The second value is our relationships, particularly inside our portfolio. Recently we held a Chief Human Resource Officer meetup where Chief Human Resource Officers from five or six of our portfolio companies heard pitches from three start-ups that provide solutions for Human Resource departments, including one that created a platform to connect companies to candidates of colour. Now we’re considering a digital salon where we’ll convene Chief Financial Officers from early stage companies through public companies to discuss how the CFO role changes as companies mature.
Our third value is what I call our principles. Not only our CPP Investments’ Guiding Principles of integrity, partnership and high performance, but the principles which underpin our investment beliefs. There are ways for us to talk about our views on twenty-first-century risk and opportunities, like diversity and inclusion, for example, or climate change. This also includes governance. We can help young companies with best practices on a range of governance issues.
I also think our ability to invest across a company’s entire lifecycle is distinctive. The fact that we’re not on a five- or seven-year fund cycle is an advantage. I recently spoke with the CEO of one of our portfolio companies, and he said the one reason he was excited to have us as a partner is he knows we’ll be a long-term partner. Every financing deal he does takes a lot of his time and his company’s time, so having that long-term perspective is both valuable and distinctive.
Q: Are there technologies on the horizon that you’re particularly excited about?
JW: I think the food revolution is here to stay. How quickly it will move from niche to meaningful sales is the key question. Some of the opportunity will be in companies that are trying to revolutionize agricultural technology. Some will be companies using plant-based food replacements like A Perfect Day (a recent addition to the CPP Investments portfolio that creates plant-based dairy foods). And some will be new delivery mechanisms, whether it’s new kinds of grocery stores or healthy delivery options.
A second theme is around remote work, which I think is also here to stay—maybe not all the time for everyone, but more work will be done remotely in the future. Software development is work that you can do remotely with less friction, and there are tons of tools that make it easier to develop software remotely. There’s so much more potential out there for technology that could help us do better with remote work. I’m excited to see what new tools we’ll see that will help us collaborate and build culture in a remote environment.
A third area is customers having more control over their data. Right now, everything’s built off cookies and retargeting and we all know our data is out there. I’d really love to see some progress on how we can have more transparency and management of our data and, on the other side, how we can benefit from our data. I’m very happy to have my daily newsfeed or participate in clinical trials, but I should potentially be able to benefit from that in some way. So, I’m interested to see what happens there from a tech perspective.
I’m also interested in new ways to identify and root out systemic bias in investment decision-making. We bring a set of human behaviour biases to all of our decisions, whether that’s availability bias, overconfidence bias, or anchoring bias. It’s particularly acute in the tech ecosystem because, when you’re creating something new, you don’t have data to rely on. And those systemic biases also, by definition, affect who we hire and who we fund. I believe these biases are the cause of blind spots around the negative consequences of the tech that is created. Our focuses at CPP Investments on diversity and inclusion, and on twenty-first-century risks, are two examples of how we strive to overcome these biases.

+ + +

Task requirements
a) Translate this sentence from the interview excerpt into Spanish: "The fact that we’re not on a five- or seven-year fund cycle is an advantage."
b) Reproduce the stretch of the interview excerpt from "The second value" through "as companies mature.".

Material shown

+ + +

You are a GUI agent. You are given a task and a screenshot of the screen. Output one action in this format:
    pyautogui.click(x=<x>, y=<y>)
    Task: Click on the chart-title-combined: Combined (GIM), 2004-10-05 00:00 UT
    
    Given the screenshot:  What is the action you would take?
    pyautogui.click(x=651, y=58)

+ + +

Task solutions
a) El hecho de que no estemos sujetos a un ciclo de fondos de cinco o siete años es una ventaja.

b)
The second value is our relationships, particularly inside our portfolio. Recently we held a Chief Human Resource Officer meetup where Chief Human Resource Officers from five or six of our portfolio companies heard pitches from three start-ups that provide solutions for Human Resource departments, including one that created a platform to connect companies to candidates of colour. Now we’re considering a digital salon where we’ll convene Chief Financial Officers from early stage companies through public companies to discuss how the CFO role changes as companies mature.